▶ _EXERCISE_:
Nothing in the records below may change; print them all exactly.

▶ _DATA_:

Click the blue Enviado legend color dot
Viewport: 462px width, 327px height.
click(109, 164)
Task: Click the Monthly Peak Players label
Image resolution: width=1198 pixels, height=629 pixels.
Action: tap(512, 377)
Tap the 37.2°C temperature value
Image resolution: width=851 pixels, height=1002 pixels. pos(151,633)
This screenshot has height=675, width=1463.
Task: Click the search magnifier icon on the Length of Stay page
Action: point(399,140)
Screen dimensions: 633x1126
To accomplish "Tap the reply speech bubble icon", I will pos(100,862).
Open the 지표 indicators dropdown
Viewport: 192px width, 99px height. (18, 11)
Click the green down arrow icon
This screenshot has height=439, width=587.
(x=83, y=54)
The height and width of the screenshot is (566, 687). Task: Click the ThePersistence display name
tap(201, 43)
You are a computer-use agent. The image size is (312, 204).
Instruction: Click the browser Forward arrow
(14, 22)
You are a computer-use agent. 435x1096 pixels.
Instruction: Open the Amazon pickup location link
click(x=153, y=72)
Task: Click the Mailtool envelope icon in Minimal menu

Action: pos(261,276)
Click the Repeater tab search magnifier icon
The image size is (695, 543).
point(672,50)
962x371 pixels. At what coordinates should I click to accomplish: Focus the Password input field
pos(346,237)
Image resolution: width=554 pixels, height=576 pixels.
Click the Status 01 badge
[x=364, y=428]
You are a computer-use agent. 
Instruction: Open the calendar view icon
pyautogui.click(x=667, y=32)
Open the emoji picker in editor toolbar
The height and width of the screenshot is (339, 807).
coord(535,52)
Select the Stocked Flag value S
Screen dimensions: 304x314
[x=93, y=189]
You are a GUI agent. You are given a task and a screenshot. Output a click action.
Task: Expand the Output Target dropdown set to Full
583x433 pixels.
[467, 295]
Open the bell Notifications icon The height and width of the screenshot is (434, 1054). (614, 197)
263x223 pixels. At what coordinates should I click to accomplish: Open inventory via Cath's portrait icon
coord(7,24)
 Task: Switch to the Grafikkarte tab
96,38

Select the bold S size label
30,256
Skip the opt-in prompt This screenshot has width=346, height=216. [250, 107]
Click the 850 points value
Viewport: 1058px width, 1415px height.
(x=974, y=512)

▶ _ANSWER SPACE_:
Click the blue Enviado legend color dot
Viewport: 462px width, 327px height.
click(109, 164)
Task: Click the Monthly Peak Players label
Image resolution: width=1198 pixels, height=629 pixels.
Action: tap(512, 377)
Tap the 37.2°C temperature value
Image resolution: width=851 pixels, height=1002 pixels. pos(151,633)
This screenshot has height=675, width=1463.
Task: Click the search magnifier icon on the Length of Stay page
Action: point(399,140)
Screen dimensions: 633x1126
To accomplish "Tap the reply speech bubble icon", I will pos(100,862).
Open the 지표 indicators dropdown
Viewport: 192px width, 99px height. (18, 11)
Click the green down arrow icon
This screenshot has height=439, width=587.
(x=83, y=54)
The height and width of the screenshot is (566, 687). Task: Click the ThePersistence display name
tap(201, 43)
You are a computer-use agent. The image size is (312, 204).
Instruction: Click the browser Forward arrow
(14, 22)
You are a computer-use agent. 435x1096 pixels.
Instruction: Open the Amazon pickup location link
click(x=153, y=72)
Task: Click the Mailtool envelope icon in Minimal menu

Action: pos(261,276)
Click the Repeater tab search magnifier icon
The image size is (695, 543).
point(672,50)
962x371 pixels. At what coordinates should I click to accomplish: Focus the Password input field
pos(346,237)
Image resolution: width=554 pixels, height=576 pixels.
Click the Status 01 badge
[x=364, y=428]
You are a computer-use agent. 
Instruction: Open the calendar view icon
pyautogui.click(x=667, y=32)
Open the emoji picker in editor toolbar
The height and width of the screenshot is (339, 807).
coord(535,52)
Select the Stocked Flag value S
Screen dimensions: 304x314
[x=93, y=189]
You are a GUI agent. You are given a task and a screenshot. Output a click action.
Task: Expand the Output Target dropdown set to Full
583x433 pixels.
[467, 295]
Open the bell Notifications icon The height and width of the screenshot is (434, 1054). (614, 197)
263x223 pixels. At what coordinates should I click to accomplish: Open inventory via Cath's portrait icon
coord(7,24)
 Task: Switch to the Grafikkarte tab
96,38

Select the bold S size label
30,256
Skip the opt-in prompt This screenshot has width=346, height=216. [250, 107]
Click the 850 points value
Viewport: 1058px width, 1415px height.
(x=974, y=512)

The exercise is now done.